Vanoni, il funerale a Brera: «Dio, grazie di averci dato Ornella»
La chiesa di San Marco, nel cuore di Brera, era gremita per l’addio a Ornella Vanoni. Dentro, il silenzio teso dell’attesa; fuori, centinaia di persone raccolte sul sagrato, in fila per un ultimo saluto a una delle voci più riconoscibili della musica italiana.
Durante l’omelia, don Luigi Garbini ha scelto parole che hanno riportato la cantante nella dimensione collettiva che ha accompagnato per decenni la sua carriera. Ha parlato delle canzoni come di «ritornelli della vita», luci discrete che rimangono accese «come i lumini sugli altari», capaci di raccontarci anche quando non ci siamo più. Ha definito Ornella «un dono», inserendo le sue parole nella lettura del Vangelo: «Ti benedico e ti ringrazio, o Padre del cielo e della terra, perché ci hai dato Ornella».
L’omelia
Riprendendo un’immagine di Virginia Woolf, il sacerdote ha spiegato come le canzoni possano diventare «momenti di essere», oppure presenze troppo dolorose perché legate a vicende personali. In ogni caso, ha detto, fanno parte della memoria di ciascuno. È su questa continuità che ha costruito il ricordo dell’artista: quasi un secolo attraversato fra teatro, cinema, televisione e musica. Una storia in cui, come ha osservato il giornalista Gino Castaldo, è sempre stata la musica a possederla. «I posseduti non si oppongono al morso della musica. Ornella lo è stata dall’inizio alla fine. E questa fine è un nuovo inizio».

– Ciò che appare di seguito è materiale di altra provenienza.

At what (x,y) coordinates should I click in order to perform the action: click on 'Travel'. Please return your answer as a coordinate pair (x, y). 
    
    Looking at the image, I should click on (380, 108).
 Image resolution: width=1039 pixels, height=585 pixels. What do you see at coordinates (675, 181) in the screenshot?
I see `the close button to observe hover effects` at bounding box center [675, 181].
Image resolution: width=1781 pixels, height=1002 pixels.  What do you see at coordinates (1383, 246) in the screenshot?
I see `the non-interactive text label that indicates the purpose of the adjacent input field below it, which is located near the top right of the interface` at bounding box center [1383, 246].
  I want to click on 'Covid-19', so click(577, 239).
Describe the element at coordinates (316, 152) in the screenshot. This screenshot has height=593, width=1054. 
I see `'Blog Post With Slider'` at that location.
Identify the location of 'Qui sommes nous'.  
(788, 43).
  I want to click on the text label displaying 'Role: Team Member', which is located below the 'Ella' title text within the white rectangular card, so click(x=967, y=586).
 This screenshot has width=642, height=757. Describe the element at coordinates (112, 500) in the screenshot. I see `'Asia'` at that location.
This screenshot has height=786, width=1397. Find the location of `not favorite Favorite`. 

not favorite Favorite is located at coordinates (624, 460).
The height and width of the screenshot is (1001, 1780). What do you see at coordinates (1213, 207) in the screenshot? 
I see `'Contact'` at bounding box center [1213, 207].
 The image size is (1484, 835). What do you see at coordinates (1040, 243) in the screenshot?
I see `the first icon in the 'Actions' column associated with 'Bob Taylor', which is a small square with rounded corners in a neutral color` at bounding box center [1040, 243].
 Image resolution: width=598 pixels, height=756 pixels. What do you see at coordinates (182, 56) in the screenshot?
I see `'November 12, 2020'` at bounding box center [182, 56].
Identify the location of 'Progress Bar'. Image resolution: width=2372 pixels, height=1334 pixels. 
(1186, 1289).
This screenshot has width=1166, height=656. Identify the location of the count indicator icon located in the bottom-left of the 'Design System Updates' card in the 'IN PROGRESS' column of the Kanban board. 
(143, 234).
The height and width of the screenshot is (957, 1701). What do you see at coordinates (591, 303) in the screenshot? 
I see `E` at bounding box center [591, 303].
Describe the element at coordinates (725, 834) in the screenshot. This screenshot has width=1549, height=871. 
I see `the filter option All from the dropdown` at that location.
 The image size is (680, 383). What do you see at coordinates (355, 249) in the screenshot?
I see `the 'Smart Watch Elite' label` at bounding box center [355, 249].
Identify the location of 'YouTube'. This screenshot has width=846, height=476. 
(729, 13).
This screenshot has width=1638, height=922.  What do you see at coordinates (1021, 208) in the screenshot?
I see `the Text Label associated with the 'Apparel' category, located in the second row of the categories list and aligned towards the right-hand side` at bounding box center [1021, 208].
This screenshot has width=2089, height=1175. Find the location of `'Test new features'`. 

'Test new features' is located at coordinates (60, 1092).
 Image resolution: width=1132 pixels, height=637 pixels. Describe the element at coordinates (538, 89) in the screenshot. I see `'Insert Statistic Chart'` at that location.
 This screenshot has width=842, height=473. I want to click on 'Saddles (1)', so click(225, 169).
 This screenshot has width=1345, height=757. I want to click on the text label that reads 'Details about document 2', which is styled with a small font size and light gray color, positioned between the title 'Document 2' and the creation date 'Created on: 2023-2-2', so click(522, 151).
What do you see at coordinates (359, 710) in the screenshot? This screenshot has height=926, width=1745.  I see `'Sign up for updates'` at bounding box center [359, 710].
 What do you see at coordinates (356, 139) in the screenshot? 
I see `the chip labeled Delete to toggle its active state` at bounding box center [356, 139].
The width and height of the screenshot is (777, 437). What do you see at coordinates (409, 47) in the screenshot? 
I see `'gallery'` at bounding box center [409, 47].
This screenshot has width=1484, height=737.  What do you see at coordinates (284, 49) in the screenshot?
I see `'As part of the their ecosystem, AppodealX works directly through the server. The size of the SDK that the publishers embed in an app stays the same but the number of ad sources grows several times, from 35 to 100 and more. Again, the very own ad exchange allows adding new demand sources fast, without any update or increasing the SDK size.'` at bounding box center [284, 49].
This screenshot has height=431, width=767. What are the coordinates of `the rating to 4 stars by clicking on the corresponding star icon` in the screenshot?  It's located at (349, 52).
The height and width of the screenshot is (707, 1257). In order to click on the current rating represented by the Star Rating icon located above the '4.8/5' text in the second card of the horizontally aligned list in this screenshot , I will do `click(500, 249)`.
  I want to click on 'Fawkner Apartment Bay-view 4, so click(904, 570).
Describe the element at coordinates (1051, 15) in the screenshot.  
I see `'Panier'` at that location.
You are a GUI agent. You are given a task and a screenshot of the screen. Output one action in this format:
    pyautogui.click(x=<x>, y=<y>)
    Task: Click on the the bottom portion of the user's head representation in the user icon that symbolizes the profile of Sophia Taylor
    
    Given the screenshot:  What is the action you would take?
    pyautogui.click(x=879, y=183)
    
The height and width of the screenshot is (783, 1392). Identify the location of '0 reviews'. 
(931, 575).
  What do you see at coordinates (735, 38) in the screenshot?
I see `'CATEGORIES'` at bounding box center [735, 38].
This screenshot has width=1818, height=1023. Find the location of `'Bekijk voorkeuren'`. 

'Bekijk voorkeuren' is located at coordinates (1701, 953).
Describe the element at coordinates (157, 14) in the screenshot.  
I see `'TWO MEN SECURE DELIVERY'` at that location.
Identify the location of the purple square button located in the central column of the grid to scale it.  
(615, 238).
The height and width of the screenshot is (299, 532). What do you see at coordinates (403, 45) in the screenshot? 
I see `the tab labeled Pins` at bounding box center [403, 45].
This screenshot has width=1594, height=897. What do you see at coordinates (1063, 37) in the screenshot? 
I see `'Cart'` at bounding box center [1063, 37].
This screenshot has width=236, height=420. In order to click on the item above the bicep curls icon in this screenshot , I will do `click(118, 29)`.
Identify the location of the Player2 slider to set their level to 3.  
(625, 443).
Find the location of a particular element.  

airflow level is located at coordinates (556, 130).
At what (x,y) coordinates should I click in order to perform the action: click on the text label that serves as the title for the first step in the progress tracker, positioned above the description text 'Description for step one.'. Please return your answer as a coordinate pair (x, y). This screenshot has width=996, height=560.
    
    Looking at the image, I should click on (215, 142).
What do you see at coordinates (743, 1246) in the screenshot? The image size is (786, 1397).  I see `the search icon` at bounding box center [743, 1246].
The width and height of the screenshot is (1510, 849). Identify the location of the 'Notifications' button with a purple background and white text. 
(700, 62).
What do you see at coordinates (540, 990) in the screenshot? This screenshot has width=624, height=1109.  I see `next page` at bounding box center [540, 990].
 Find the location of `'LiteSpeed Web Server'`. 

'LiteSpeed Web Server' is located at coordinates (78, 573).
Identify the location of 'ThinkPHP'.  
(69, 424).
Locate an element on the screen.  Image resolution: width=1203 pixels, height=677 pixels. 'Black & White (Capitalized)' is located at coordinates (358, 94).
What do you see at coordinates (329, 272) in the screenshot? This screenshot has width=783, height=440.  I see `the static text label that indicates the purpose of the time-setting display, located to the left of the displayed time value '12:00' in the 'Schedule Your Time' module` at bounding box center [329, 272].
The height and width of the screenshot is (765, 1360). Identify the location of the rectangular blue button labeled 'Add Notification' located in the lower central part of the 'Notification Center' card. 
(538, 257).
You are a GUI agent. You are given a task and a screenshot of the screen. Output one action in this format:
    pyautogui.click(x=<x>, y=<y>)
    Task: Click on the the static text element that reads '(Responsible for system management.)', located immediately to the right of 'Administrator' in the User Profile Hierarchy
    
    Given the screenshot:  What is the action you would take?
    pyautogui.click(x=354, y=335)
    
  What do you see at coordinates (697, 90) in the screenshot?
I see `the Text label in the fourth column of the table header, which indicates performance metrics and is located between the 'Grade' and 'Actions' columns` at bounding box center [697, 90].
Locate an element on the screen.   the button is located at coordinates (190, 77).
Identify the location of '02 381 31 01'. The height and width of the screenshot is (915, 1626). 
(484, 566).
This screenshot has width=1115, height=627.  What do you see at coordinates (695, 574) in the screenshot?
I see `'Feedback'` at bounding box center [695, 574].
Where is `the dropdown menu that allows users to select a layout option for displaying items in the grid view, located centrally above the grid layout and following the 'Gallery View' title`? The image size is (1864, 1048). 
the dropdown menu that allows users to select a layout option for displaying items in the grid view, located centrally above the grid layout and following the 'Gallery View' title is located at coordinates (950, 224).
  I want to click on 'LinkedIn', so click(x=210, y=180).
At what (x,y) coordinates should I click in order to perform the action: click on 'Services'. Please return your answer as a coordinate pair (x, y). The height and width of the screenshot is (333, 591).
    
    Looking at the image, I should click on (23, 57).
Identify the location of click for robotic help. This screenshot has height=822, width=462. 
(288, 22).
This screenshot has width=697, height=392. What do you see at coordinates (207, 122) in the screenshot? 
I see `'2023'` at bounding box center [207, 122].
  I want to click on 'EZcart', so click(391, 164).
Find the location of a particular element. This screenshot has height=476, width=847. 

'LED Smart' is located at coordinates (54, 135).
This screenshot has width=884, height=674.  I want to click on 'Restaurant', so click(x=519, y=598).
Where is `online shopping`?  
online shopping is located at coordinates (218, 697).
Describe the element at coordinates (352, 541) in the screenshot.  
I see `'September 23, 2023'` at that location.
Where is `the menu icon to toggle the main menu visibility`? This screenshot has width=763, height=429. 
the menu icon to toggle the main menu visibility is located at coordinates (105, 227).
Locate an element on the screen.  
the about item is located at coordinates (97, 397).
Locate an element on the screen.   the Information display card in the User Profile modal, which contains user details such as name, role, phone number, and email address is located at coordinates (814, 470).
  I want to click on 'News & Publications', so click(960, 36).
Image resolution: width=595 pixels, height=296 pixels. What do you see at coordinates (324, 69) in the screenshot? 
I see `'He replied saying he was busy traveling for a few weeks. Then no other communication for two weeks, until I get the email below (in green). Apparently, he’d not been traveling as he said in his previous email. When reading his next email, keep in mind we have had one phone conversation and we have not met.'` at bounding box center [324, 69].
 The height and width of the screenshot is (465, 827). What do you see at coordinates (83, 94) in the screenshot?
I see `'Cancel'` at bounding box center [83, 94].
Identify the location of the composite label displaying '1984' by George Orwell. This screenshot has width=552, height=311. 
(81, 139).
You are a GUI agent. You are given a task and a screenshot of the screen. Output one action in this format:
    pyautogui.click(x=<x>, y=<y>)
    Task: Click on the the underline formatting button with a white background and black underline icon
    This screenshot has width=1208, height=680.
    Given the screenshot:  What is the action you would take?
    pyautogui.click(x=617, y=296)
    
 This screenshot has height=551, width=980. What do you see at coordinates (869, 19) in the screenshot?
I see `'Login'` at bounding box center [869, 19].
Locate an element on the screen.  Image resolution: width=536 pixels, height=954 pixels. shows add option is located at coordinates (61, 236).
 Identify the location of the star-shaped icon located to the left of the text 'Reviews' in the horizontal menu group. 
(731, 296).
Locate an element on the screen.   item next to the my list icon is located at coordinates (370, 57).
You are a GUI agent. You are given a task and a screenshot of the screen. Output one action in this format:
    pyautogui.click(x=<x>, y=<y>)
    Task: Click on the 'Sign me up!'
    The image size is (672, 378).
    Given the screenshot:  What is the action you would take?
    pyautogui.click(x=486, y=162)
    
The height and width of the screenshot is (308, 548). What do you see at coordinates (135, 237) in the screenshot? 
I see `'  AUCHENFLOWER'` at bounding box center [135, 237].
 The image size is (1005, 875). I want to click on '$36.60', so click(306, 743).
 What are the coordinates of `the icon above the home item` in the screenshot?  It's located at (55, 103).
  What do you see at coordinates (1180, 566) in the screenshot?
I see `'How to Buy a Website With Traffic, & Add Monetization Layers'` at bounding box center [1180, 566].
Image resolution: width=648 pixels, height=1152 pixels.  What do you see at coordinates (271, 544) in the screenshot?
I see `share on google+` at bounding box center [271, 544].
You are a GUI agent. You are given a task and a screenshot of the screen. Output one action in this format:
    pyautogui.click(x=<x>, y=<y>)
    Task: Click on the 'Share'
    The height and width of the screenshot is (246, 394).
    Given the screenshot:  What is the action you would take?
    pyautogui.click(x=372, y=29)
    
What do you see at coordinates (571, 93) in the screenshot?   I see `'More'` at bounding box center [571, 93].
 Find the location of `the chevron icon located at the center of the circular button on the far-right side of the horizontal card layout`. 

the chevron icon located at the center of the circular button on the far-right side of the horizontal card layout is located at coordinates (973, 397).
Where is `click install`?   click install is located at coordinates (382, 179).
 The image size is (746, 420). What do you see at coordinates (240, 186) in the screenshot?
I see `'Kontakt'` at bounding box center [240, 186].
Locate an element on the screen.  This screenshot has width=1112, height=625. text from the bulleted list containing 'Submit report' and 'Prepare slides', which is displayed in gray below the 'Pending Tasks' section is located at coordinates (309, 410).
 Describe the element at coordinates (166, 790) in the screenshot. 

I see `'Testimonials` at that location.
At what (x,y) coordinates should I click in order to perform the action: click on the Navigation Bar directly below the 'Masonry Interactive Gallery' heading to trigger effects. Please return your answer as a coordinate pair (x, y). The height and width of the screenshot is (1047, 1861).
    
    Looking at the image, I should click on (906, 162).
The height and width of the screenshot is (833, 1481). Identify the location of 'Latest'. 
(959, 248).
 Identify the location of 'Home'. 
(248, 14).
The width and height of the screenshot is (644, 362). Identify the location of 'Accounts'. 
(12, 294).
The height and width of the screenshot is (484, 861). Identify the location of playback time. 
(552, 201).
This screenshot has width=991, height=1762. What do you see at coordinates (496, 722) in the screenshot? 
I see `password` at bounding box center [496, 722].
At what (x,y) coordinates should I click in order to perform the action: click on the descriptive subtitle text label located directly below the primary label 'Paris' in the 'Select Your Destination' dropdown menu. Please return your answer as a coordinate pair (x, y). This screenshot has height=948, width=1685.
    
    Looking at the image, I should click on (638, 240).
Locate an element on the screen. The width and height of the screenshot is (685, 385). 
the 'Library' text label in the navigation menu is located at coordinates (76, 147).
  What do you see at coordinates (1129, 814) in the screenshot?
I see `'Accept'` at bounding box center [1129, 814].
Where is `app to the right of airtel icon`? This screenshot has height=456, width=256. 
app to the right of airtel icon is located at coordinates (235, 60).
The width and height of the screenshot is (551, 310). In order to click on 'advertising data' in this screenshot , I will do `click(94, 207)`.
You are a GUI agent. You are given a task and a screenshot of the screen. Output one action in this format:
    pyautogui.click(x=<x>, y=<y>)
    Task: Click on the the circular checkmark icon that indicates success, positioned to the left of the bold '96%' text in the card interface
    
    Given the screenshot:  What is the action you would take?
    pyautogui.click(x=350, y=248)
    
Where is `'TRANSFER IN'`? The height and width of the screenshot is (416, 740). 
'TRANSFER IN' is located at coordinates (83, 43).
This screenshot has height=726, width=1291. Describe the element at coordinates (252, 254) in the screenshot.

Nella seconda parte dell’omelia, don Garbini ha messo al centro la fragilità come chiave della sua spiritualità e della sua arte. Ha citato i versi più noti – «ho sbagliato tante volte ormai che lo so già» – ricordando come Vanoni abbia spesso parlato dei propri crolli e della depressione, trasformandoli in un territorio creativo. «Dove c’è fragilità, c’è sincerità. È questo il guaio dei veri artisti: vivono in equilibrio su un’emozione». Ha definito la depressione un «luogo dello spirito», capace di generare parola e autenticità, un punto di vista prezioso in un tempo in cui la sofferenza resta spesso soffocata.
Nell’ultimo passaggio, il sacerdote ha spiegato che proprio da quella fragilità nasceva la leggerezza di Ornella, una leggerezza mai vuota, ma piena di esperienza e ironia. «Le parole sulle note sono la migliore compagnia», ha detto ricordando la forza narrativa dei suoi testi. È quella combinazione di voce, ironia e immediatezza – ha aggiunto – ad averla resa così vicina al pubblico, capace di «bucare tutti gli schermi» e di restare familiare a chi l’ha ascoltata negli anni.